Qu'en est-il du cas particulier du Royaume-Uni ?
Xavier Mathelin

Il y a eu des changements depuis le Brexit. Les volumes de ventes repartent, n’en déplaisent à certains. Mais là-bas les offres sont simplifiées, sur les chaudières et accessoires, les gammes sont moins étoffées. Surtout, en Grande-Bretagne, il y a une grande perméabilité entre GSB et monde professionnel, avec un schéma à la "Bricoman+La Plateforme du Bâtiment", un mix de “cash & carry”, de grande surface de bricolage et de négoce.

« Il y a des acteurs différents à travers l’Europe, les éléments constructifs le sont aussi. Mais la distribution a un rôle important à jouer et la disponibilité des produits nécessite des investissements structurels. »

Et à propos de l’Europe du Sud ?
Xavier Mathelin

Les négoces y sont encore importants, notamment les indépendants qui sont forts en Espagne et en Italie. Il existe également des grandes coopératives en Espagne. Ces marchés ont une approche système intégré plus lointaine. Le client n’attend pas autant de choses de son négoce, car le niveau d’artisanat est peut-être meilleur que du simple “plug & play”.

Vous évoqué des différences.

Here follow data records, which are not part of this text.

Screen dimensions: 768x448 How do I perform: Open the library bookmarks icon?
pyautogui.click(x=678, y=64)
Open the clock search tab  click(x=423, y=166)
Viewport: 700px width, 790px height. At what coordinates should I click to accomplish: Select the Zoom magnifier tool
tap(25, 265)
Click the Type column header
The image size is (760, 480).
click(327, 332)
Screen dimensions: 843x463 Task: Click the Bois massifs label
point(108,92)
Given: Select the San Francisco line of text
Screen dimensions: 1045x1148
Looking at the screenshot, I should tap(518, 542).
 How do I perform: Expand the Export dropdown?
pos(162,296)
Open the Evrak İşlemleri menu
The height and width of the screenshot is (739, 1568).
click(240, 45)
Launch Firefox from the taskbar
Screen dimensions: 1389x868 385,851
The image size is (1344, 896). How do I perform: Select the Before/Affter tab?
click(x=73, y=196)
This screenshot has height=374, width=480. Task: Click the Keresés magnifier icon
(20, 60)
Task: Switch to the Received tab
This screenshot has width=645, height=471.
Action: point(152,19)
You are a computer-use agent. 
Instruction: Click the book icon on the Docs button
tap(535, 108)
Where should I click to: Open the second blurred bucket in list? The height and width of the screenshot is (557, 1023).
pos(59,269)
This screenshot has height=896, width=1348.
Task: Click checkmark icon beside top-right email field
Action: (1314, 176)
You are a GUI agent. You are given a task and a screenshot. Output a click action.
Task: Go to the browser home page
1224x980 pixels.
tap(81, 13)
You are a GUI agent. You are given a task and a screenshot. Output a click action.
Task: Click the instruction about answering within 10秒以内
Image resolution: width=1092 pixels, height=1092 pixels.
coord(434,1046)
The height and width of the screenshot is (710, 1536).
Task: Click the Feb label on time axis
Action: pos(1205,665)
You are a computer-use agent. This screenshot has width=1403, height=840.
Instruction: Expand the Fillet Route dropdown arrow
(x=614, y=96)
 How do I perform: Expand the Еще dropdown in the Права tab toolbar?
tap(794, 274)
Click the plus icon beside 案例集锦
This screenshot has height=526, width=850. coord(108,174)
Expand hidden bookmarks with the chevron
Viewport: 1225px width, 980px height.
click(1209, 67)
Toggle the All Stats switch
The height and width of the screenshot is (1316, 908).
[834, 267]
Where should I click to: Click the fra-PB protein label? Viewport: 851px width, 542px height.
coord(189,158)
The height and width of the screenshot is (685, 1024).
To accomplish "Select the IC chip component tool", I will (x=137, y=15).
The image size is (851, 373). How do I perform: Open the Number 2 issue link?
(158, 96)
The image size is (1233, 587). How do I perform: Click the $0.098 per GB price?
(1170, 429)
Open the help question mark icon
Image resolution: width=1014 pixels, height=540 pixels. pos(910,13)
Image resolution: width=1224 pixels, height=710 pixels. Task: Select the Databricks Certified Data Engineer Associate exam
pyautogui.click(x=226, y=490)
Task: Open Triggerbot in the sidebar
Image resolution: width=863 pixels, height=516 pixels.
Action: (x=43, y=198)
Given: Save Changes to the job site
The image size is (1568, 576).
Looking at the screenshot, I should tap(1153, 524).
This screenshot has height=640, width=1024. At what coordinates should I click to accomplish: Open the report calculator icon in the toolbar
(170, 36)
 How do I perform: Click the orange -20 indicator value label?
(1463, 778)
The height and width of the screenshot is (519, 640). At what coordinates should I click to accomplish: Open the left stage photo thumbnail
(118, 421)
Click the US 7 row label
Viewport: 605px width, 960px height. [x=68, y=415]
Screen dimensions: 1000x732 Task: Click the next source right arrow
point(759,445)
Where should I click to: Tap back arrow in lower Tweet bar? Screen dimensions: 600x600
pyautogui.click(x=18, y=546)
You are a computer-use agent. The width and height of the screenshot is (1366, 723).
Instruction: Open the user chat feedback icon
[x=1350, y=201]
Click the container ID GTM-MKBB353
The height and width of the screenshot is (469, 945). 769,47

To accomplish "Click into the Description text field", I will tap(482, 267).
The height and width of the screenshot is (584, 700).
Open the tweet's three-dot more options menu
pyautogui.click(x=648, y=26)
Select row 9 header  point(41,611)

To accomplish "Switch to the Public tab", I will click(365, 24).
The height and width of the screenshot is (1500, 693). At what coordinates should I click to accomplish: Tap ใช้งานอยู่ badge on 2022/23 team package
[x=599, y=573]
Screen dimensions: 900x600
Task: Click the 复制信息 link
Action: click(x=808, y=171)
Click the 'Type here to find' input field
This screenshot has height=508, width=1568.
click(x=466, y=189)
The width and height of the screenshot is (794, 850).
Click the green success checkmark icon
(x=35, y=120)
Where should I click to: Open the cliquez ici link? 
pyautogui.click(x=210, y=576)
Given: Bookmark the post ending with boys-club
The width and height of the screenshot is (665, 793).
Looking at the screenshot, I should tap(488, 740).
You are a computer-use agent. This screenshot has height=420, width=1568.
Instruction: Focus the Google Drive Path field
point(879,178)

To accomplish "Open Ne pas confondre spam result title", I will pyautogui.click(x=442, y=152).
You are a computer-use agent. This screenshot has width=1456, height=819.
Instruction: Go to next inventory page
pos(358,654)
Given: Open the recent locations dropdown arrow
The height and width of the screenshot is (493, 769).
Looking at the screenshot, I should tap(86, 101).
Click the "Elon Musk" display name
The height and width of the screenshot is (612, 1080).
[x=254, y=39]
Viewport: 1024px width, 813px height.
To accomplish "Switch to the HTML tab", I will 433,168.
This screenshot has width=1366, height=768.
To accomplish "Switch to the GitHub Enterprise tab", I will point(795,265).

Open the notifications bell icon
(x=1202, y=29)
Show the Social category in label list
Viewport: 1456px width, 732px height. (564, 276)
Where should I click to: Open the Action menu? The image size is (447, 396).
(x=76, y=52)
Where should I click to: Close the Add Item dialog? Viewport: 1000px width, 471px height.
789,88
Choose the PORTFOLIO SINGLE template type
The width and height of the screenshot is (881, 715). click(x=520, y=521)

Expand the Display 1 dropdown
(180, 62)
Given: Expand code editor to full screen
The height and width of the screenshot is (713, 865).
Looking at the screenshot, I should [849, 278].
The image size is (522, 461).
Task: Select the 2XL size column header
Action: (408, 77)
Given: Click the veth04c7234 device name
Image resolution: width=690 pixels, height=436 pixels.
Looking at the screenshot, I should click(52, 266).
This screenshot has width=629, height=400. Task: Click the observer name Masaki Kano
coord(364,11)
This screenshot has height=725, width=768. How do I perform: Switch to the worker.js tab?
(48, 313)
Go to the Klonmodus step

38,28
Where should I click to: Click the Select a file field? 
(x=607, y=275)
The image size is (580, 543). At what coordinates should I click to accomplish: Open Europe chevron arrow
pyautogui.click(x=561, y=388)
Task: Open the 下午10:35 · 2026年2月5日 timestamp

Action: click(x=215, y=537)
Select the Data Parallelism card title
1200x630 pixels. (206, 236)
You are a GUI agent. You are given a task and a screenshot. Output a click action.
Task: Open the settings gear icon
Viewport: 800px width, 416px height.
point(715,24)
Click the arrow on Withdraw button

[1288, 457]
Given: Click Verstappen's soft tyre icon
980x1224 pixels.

Néanmoins, qu’est ce qui rapproche tout ce “petit monde” ?
Xavier Mathelin

Il y a des spécificités par pays, mais le socle de l’Union européenne est déjà instauré. Certes, il y a des acteurs différents, les éléments constructifs aussi, mais la distribution a un rôle important à jouer et la disponibilité des produits nécessite des investissements structurels. Les professionnels ont besoin des produits instantanément. Il serait donc faux de dire que les négoces n’ont plus de stocks : il suffit de regarder leurs bilans comptables pour constater la valeur qu’ils détiennent. Il faut de la disponibilité, la distribution a de nombreux challenges à relever.

Vers une uniformisation du négoce en Europe ?
Xavier Mathelin

Les comportements sont différents selon les pays, et même selon les régions, selon la densité de population et des enseignes concurrentes. En tout cas, le négoce est en mutation et il n’y a pas de modèle applicable uniformément dans toute l’Europe. Entre un monde de l’électricité assez standardisé, et un négoce de la tuile où tous les territoires demandent des produits différents, c’est le jour et la nuit. La bonne offre avec la bonne disponibilité et une palette de services logistiques seront toujours la force des négoces pour servir des marchés locaux très différents d’une zone à une autre.